Trigger Warning – Suicide Attempt

Like football, talented 15 year olds are trained until the age of 17 and then unleashed on the world on a professional scale. And like football there are wonderkids.

Promise was one such kid. Cheon Min-Ki is his real name.

Promise was a good player, I know many readers here are not into games so I won’t bore you with details. He was way way way better than me. The sort of better that comes with practice. And he was one of the best in Korea which is saying something.

And he was taken advantage of. His quality was utilised by an unscrupulous man called Noh Dae Chu. See, e-Sports are new. There is little to no infrastructure and everything is being built up right now. Money is a necessity and Noh Dae Chu was offering  a way to get money and be a star.

Promise saw E-Sport as a way out of poverty in the same way that kids from the Barios see football as a way out. And when offered a position at AHQ Gaming (a Pro-Team) he jumped at the chance. He thought he made it big. What he did was step into the clutches of Noh Dae Chu.
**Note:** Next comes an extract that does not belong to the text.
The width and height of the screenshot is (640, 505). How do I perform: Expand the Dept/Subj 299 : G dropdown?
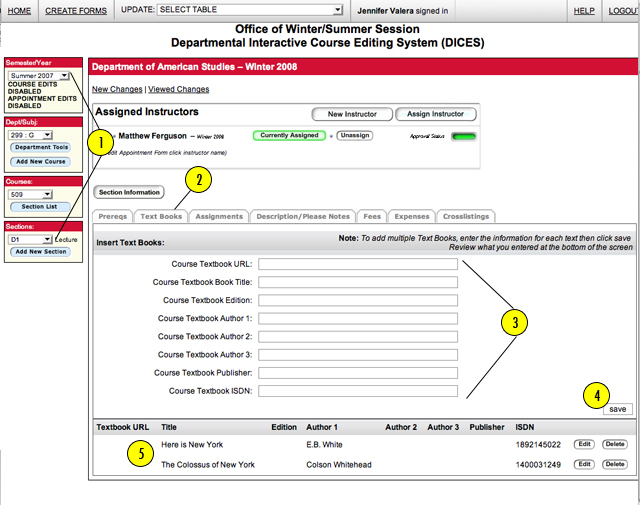pyautogui.click(x=30, y=135)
Noh Dae Chu had lied, the team he was building was not associated with AHQ at all. This was a sham team that shared the name. And he wasn’t the only one on the team. The team was made up of a core of new blooded talent. And with this golden opportunity Noh Dae Chu had power.

See people knew these kids were talented. They had seen them play. And unlike other sports, age is no bar. There is no prime age of play (yet) . This isn’t like football where your 18 year old striker will only really start playing at his finest at around 26 till the age of 32. This is a place where you can be good aged 6 and still be good aged 60. League of Legends has a spectator mode and these kids and their practice matches and non-professional matches were great.

Noh Dae Chu told these kids that they would not be allowed to play competitively and would lose their golden tickets unless they threw their matches. Unless they took a dive. They had to lose to Korea’s best teams.

In Pro-Wrestling there is a term called a “Squash” match. A squash match is a match where a wrestler loses so badly that the point of the match is NOT to entertain but to create an aura of unfairness. That the winner is so brutally powerful that it was never a fair fight. There are variants on this such as the handicap match where USUALLY the solo fighter wins versus two opponents because he really is that powerful.

And this fake AHQ team was precisely that. A fall guy team. A team that built up a reputation outside of crucial matches but balked then. You can throw a match quite easily at a high level. A simple wrong way jink can cost you the game. Not warding accurately. Unnecessary aggression, too little aggression. League of Legends is incredibly complex.

This would have carried on had  these players been paid. Promise being from a poorer family and who literally “won a golden ticket” since he played from Internet Cafes prior to hitting it big worried about money. He eventually wrote to the real AHQ in Taiwan about not being paid yet.

Later on, I contacted AHQ and talked to their management in Taiwan. They denied ever donating any money or computers. They only donated gaming gear meant for the players themselves, not manager Noh. I asked if we could keep rest of the gear for practice and they approved. Eventually, we discovered that Noh was selling our practice computers so he could pay off his debts and run…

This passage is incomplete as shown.